The American people fall into four categories in their thinking about the war in Iraq.
There are those who opposed the decision to go to war in 2003 for moral and prudential reasons and who remain opposed to American military operations in Iraq today.
There are those who felt it was the right decision in 2003, based on the information we had, and remains the right decision today.
There are those who believe it was the wrong decision in 2003, but as a result of the damage a defeat in Iraq would inflict on American interests, are committed to seeing a faulty venture through to some sort of success.
Then there is a final group that supported the decision to go to war in 2003, but now say the decision was wrong.
The motivations of people in the first three groups are transparent enough, reflecting to varying degrees American foreign policy traditions of pacifism, isolationism, realism, humanitarianism, idealism and pragmatism.
About the fourth group, motivations are more opaque. Some people have reassessed their positions based on the failure to find weapons of mass destruction, the high cost in blood and money or the emergence of a sectarian struggle for which the American military is not intended and should not police. Some say their support was based on faulty information.
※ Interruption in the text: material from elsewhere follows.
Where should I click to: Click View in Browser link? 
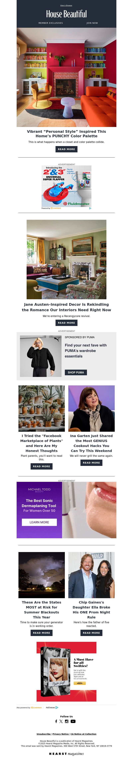(x=66, y=5)
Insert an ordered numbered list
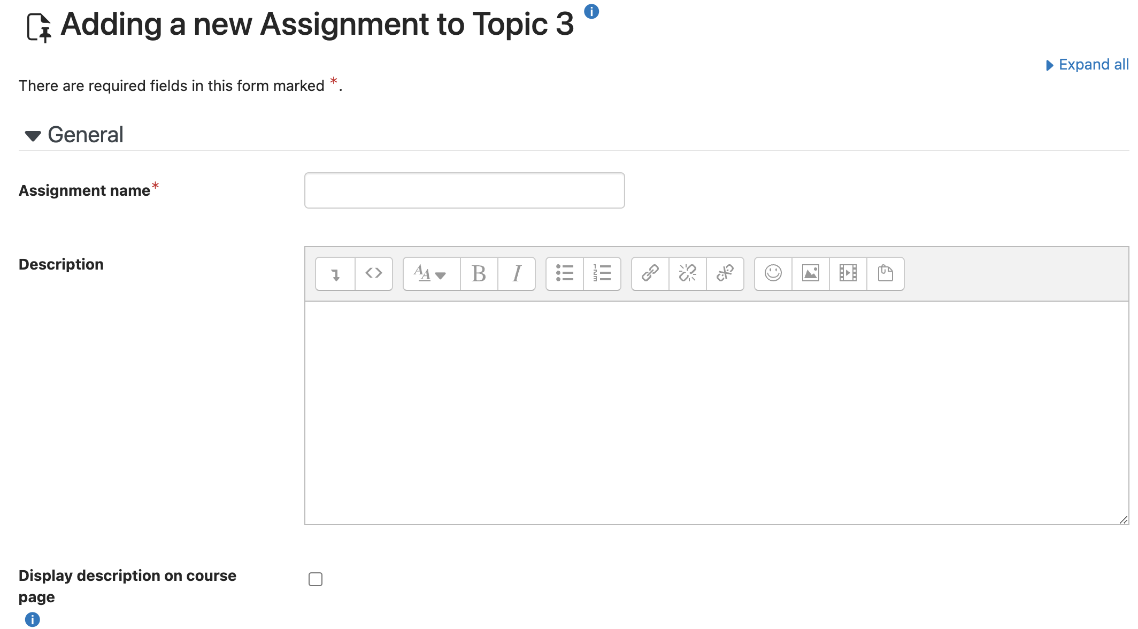 (x=602, y=274)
Plenty of principled reasons exist to explain a change in opposition to the war. But it's next to impossible to observe the waffling of the American political class with respect to Iraq and not conclude that some are motivated not by principle or national interest but instead by polls and political preservation.
Among the many wafflers are members of Congress from both parties and one former vice president who were privy to classified intelligence reports and briefings.
They championed and voted for the Iraq Liberation Act, signed into law by President Clinton, which declared it "the policy of the United States to seek to remove the Saddam Hussein regime from power in Iraq and to replace it with a democratic government."
They thundered in no uncertain terms about the dire threat Baathist Iraq posed to American allies and interests.
And they voted to authorize President Bush to use military force against Saddam because, as Sen. John Kerry, who served on the Senate Select Intelligence Committee from 1993 to 2001, explained, "I believe that a deadly arsenal of weapons of mass destruction in his hands is a threat, and a grave threat, to our security and that of our allies in the Persian Gulf region."
The waffler in chief is, without a doubt, Sen. Hillary Rodham Clinton. "If I had been president in October of 2002," Clinton told partisans at this month's Democratic National Committee Winter Meetings, "I would not have started this war."
Of course, as a senator in October 2002, she along with 28 other Democrats in the Senate and 81 in the House voted to empower the current president to do exactly what she said she wouldn't have done.
House Speaker Nancy Pelosi voted against the Iraq war authorization in 2002. So her support of a nonbinding resolution that critiques Bush administration strategy in Iraq is, while meaningless, at least consistent, unlike Senate Majority Leader Harry Reid, who voted for authorization.
Sen. Russ Feingold, D-Wis., is both consistent and principled. He voted against the war authorization five years ago and he advocates Congress exercising its constitutional authority to cut off funding for the Iraq war today.
But the wafflers in charge aren't interested in sticking their partisan necks out on principle. Which is why presidential candidate Clinton said it's Bush's responsibility to "extricate our country from this before he leaves office."
Perhaps Clinton and others like her have honorable reasons, related to the national interest, for their anti-war conversions. But given the dissembling of erstwhile war supporters who have joined the ranks of the anti-Iraq-war faithful, it's difficult to believe anything other than their own political interests come first.